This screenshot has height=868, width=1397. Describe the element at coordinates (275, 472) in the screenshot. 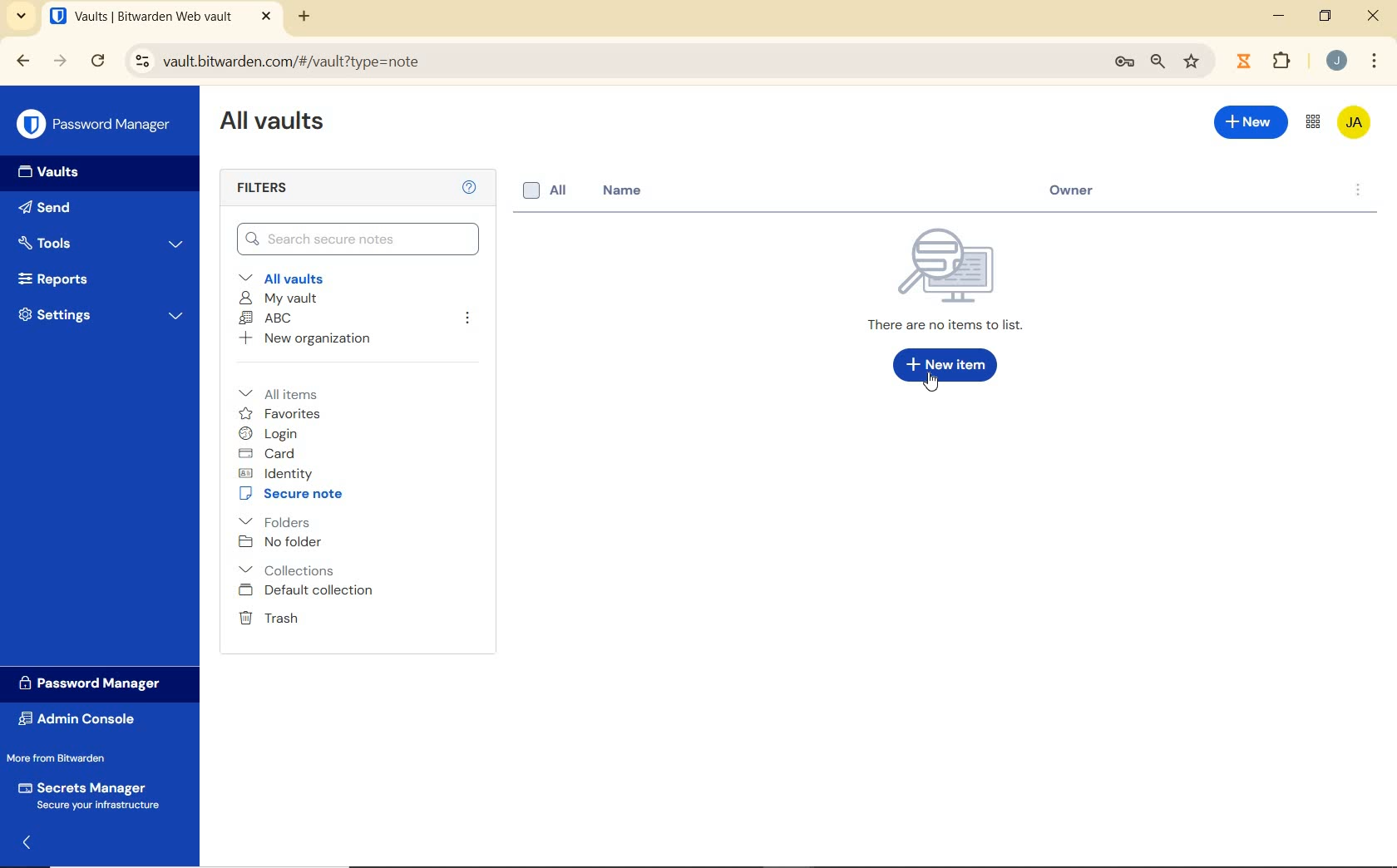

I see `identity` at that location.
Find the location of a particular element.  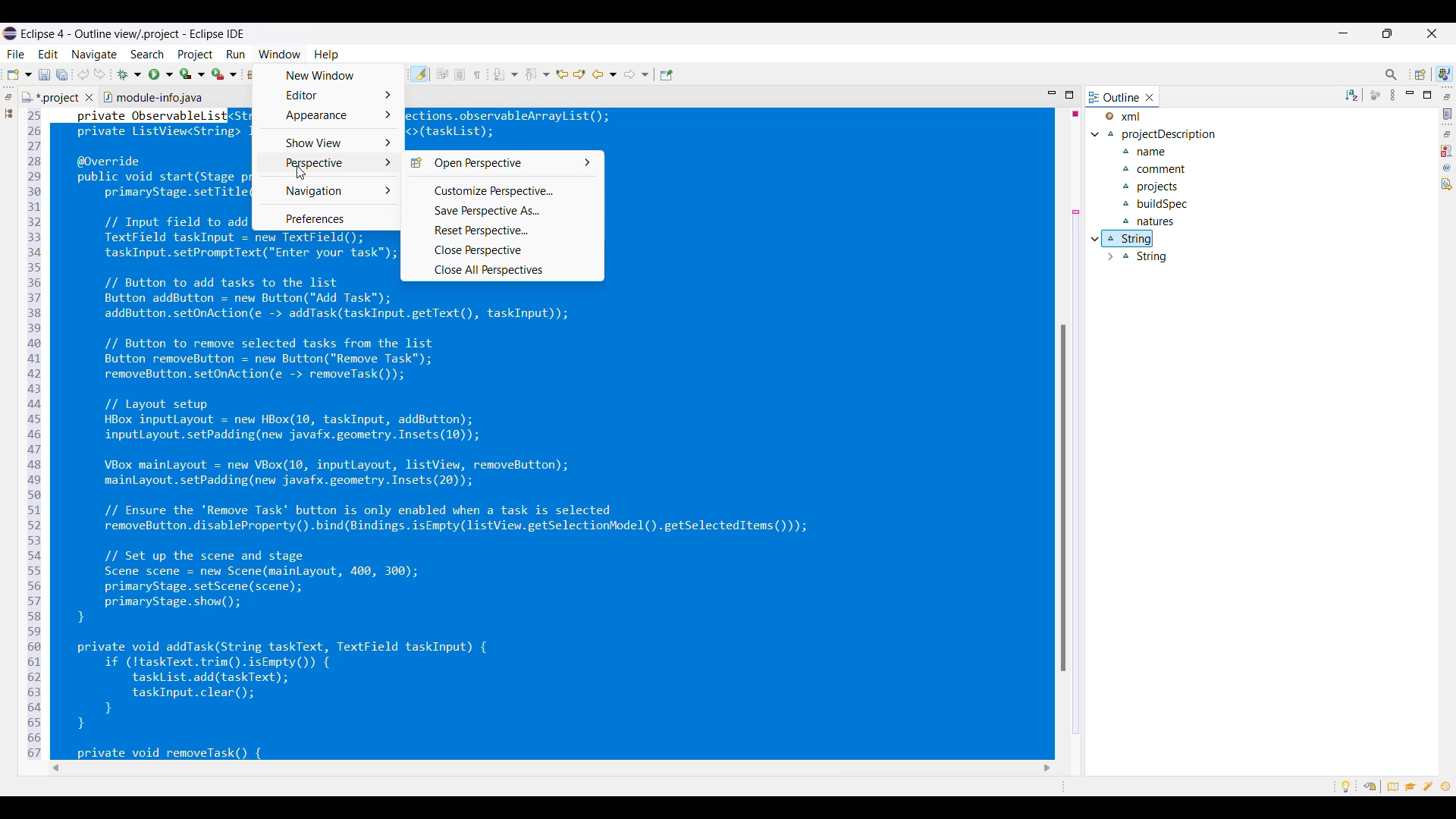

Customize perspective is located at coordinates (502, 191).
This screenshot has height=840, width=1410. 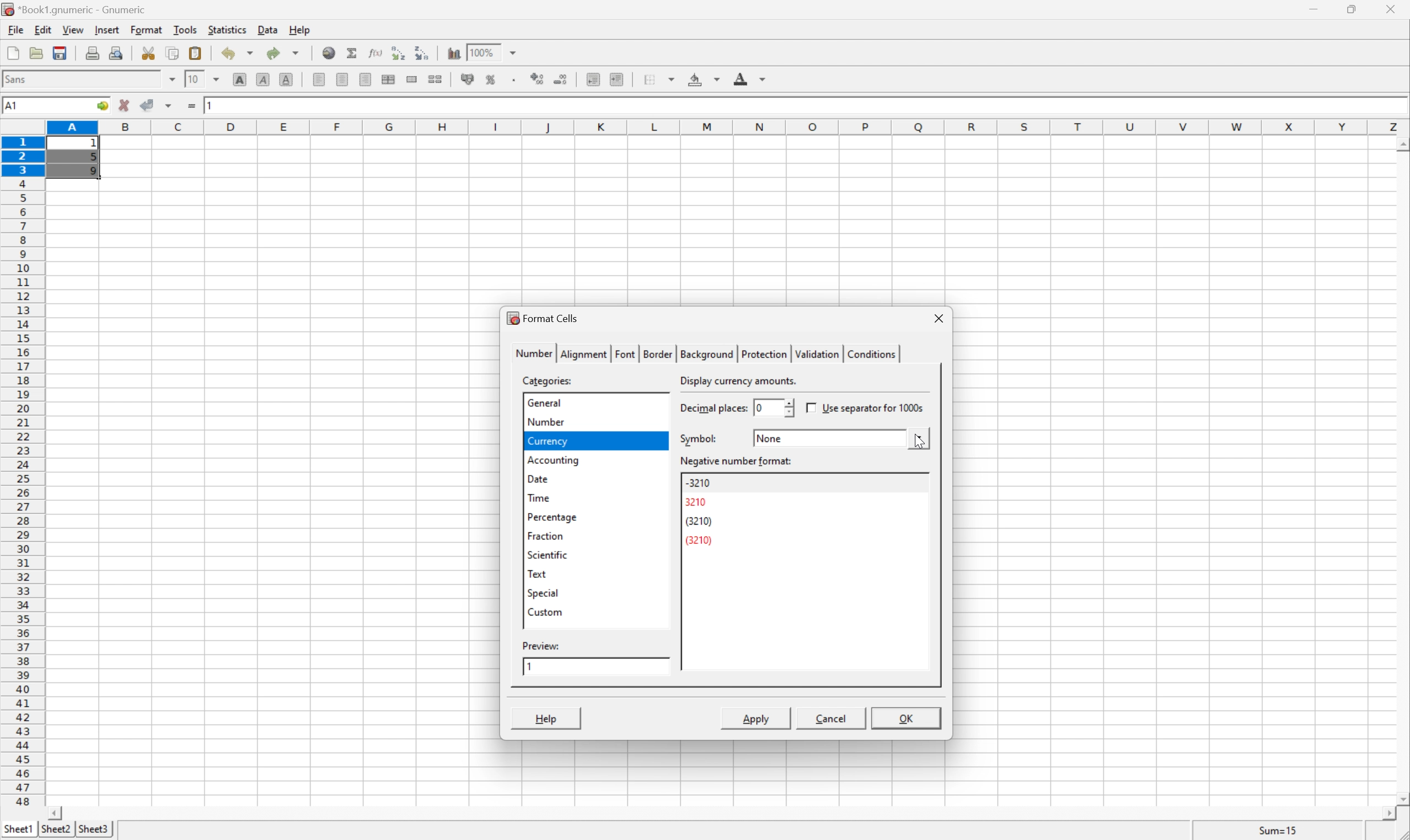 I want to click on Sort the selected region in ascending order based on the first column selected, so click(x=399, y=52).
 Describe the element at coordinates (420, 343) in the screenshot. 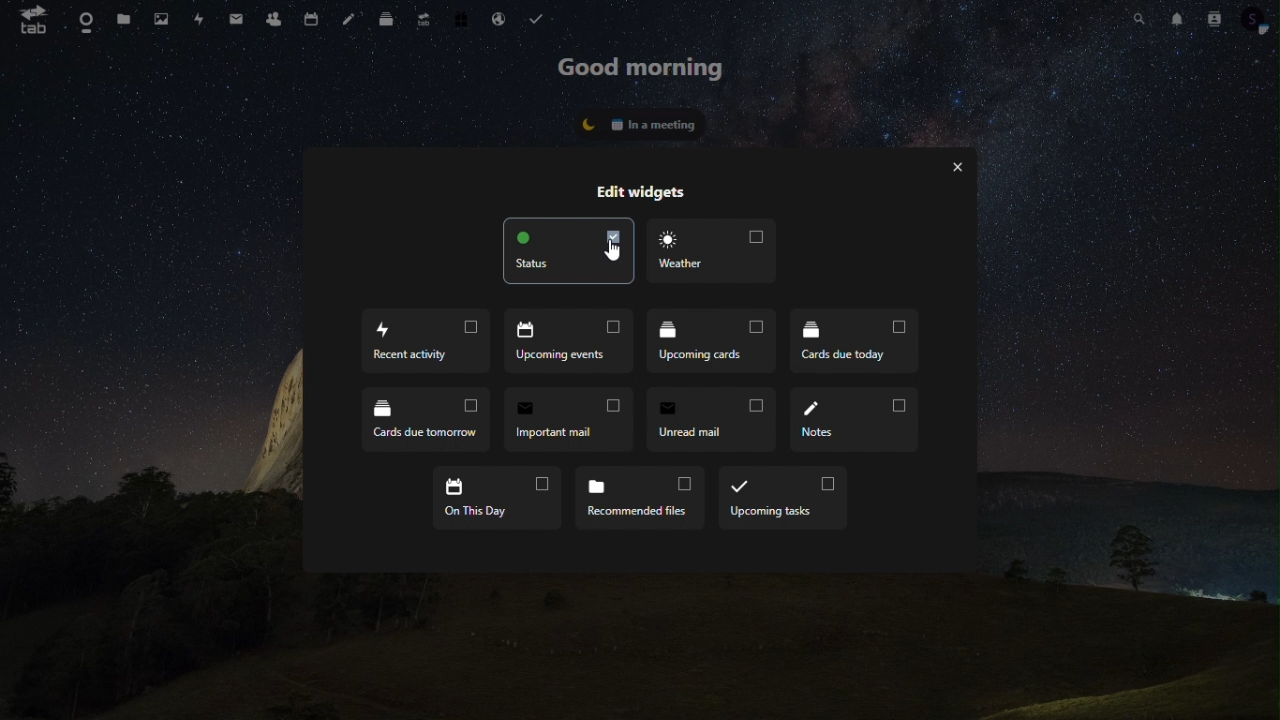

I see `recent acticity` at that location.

#####

■ Task requirements: Can you rewrite the lines as a numbered list, starting with the line containing "Describe the element at coordinates (420, 343)" and going on through the last line above, with blank lines skipped and the pictures left out?

■ Output of the task:
1.  Describe the element at coordinates (420, 343) in the screenshot. 
2. I see `recent acticity` at that location.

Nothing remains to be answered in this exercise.